# WHAT TO PRODUCE
Look below for the lines from the one with "You are a computer-use agent." to the one with "Instruction: Click the", and copy exactly those lines, both ends included.

# SUPPLIED ENTRIES
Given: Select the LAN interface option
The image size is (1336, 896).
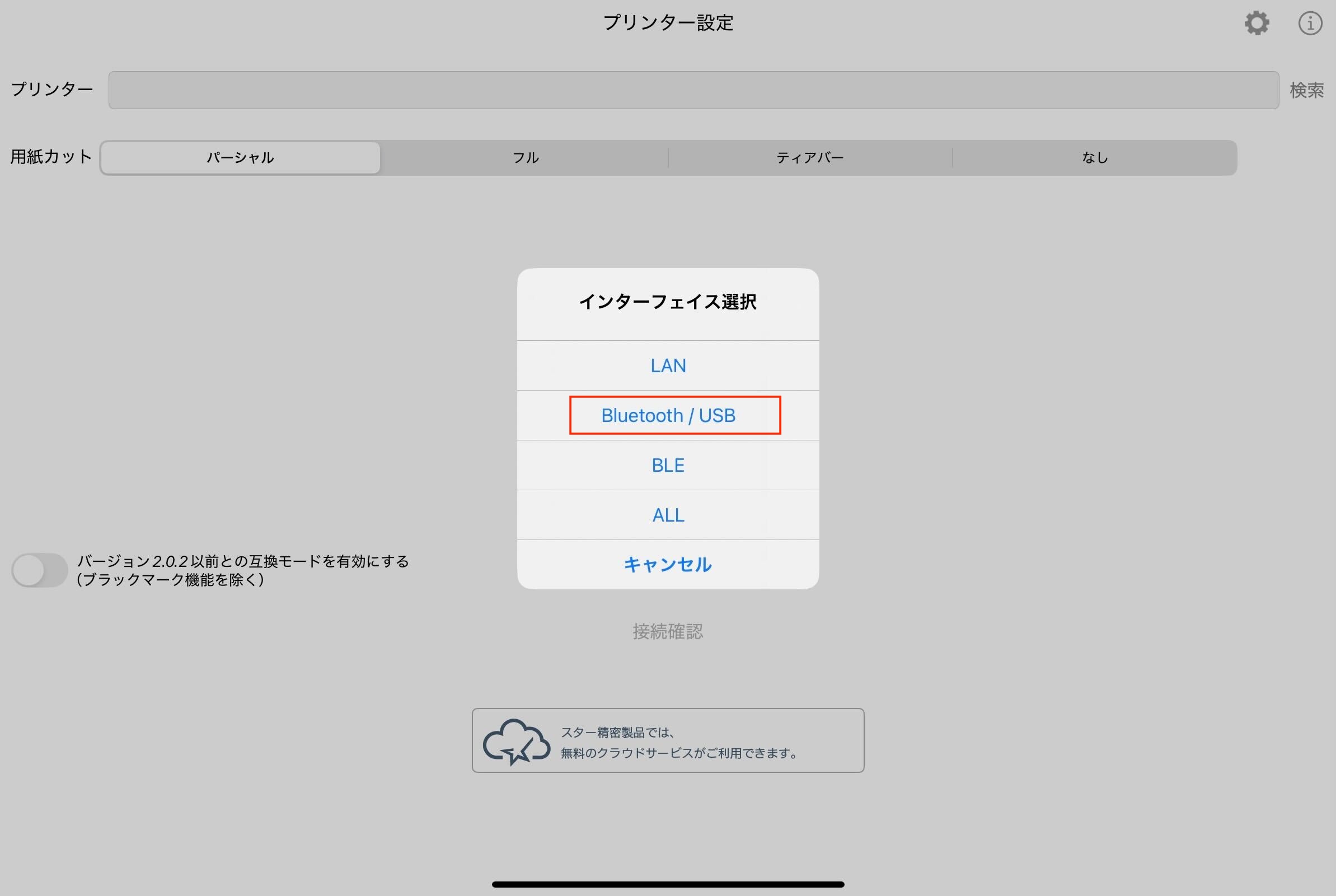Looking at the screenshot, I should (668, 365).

---

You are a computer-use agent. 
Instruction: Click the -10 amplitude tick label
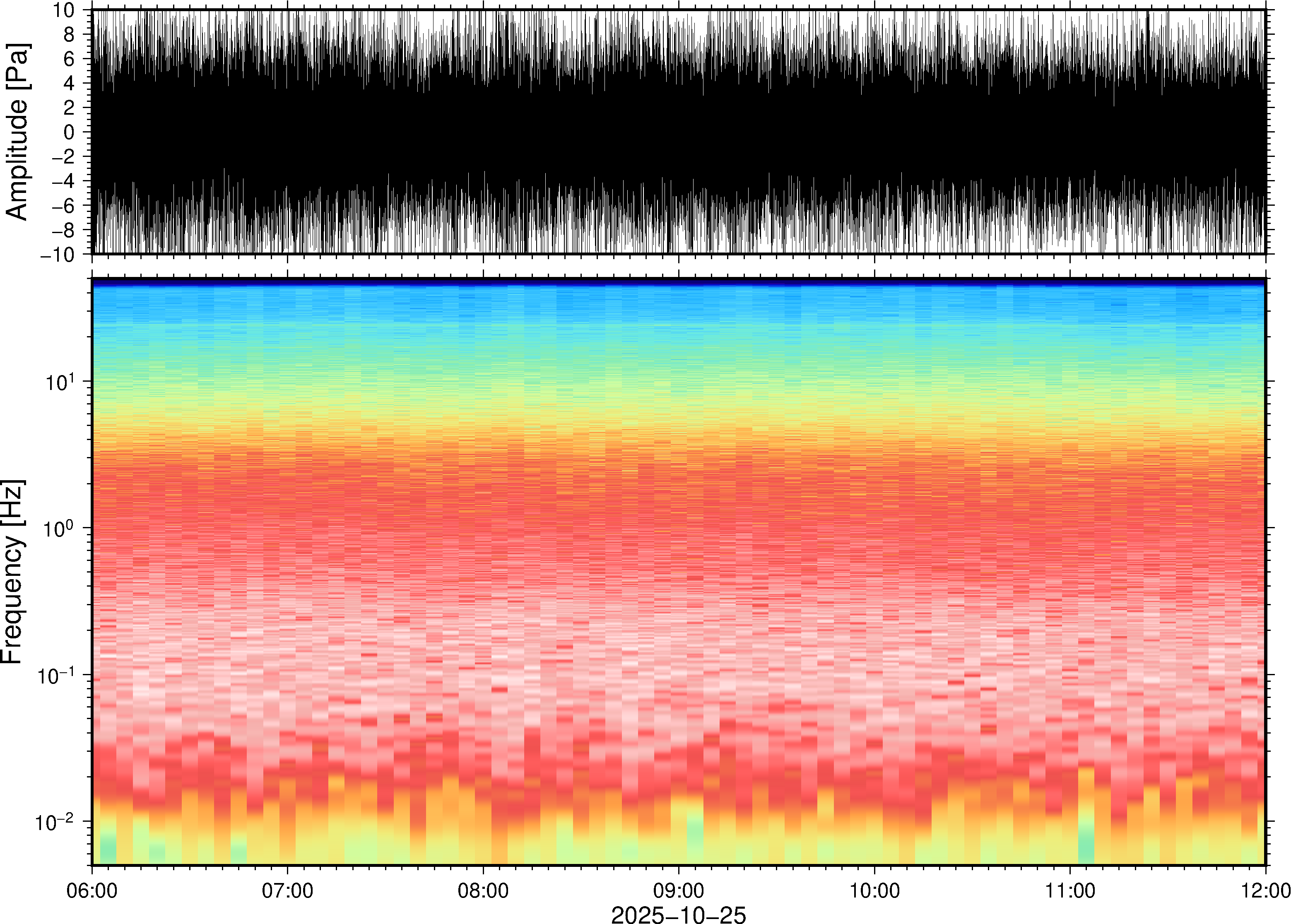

# ANSWER TO THIS PROBLEM
You are a computer-use agent. 
Instruction: Click the -10 amplitude tick label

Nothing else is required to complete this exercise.